Exercise directions ->
Which lines run from the one with "How do I perform: Open" through the end of the data? Retype them exactly, without pictures.

====== Extracted material ======

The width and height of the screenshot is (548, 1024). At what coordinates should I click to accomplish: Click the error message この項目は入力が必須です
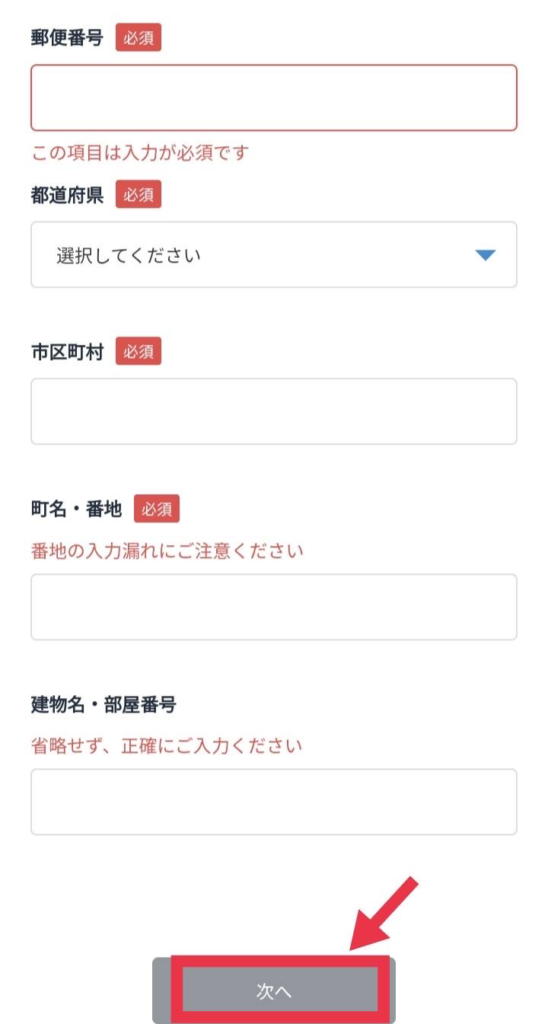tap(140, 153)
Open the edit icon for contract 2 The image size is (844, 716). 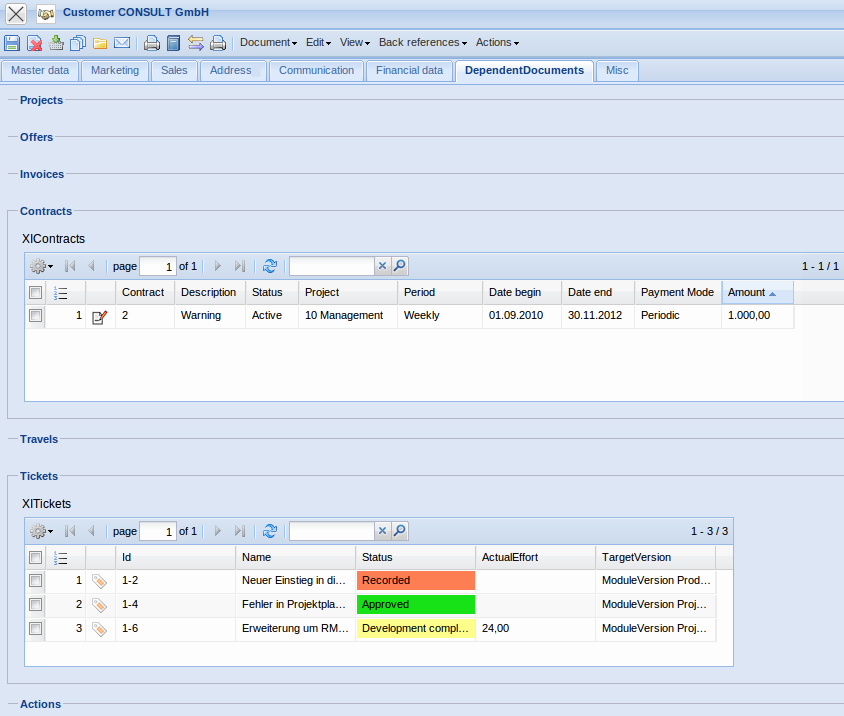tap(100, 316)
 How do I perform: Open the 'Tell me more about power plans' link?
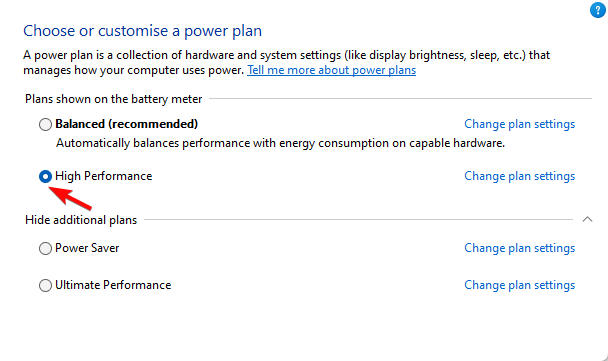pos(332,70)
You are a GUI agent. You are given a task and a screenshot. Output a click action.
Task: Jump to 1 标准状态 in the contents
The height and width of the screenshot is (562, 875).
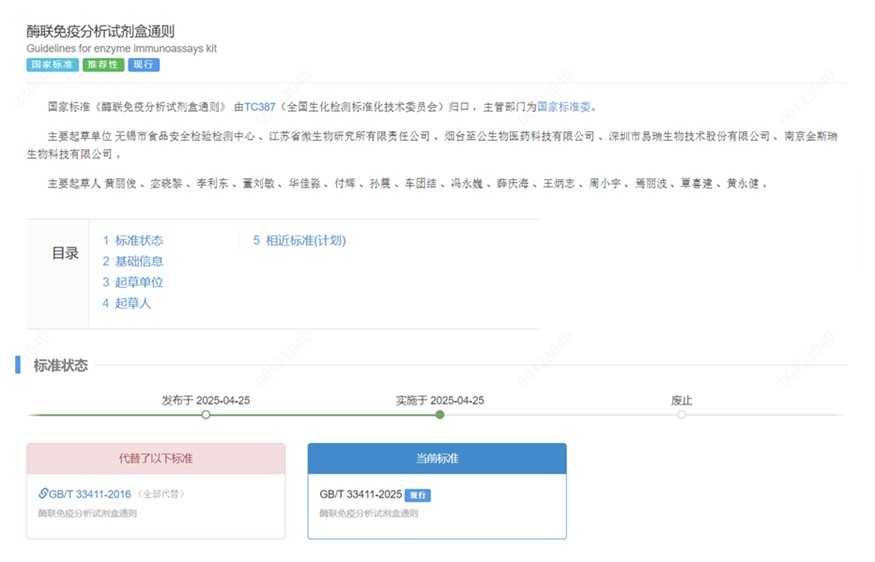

======

Task solution ->
 How do I perform: Open the 'Tell me more about power plans' link?
pos(332,70)
You are a GUI agent. You are given a task and a screenshot. Output a click action.
Task: Jump to 1 标准状态 in the contents
The height and width of the screenshot is (562, 875).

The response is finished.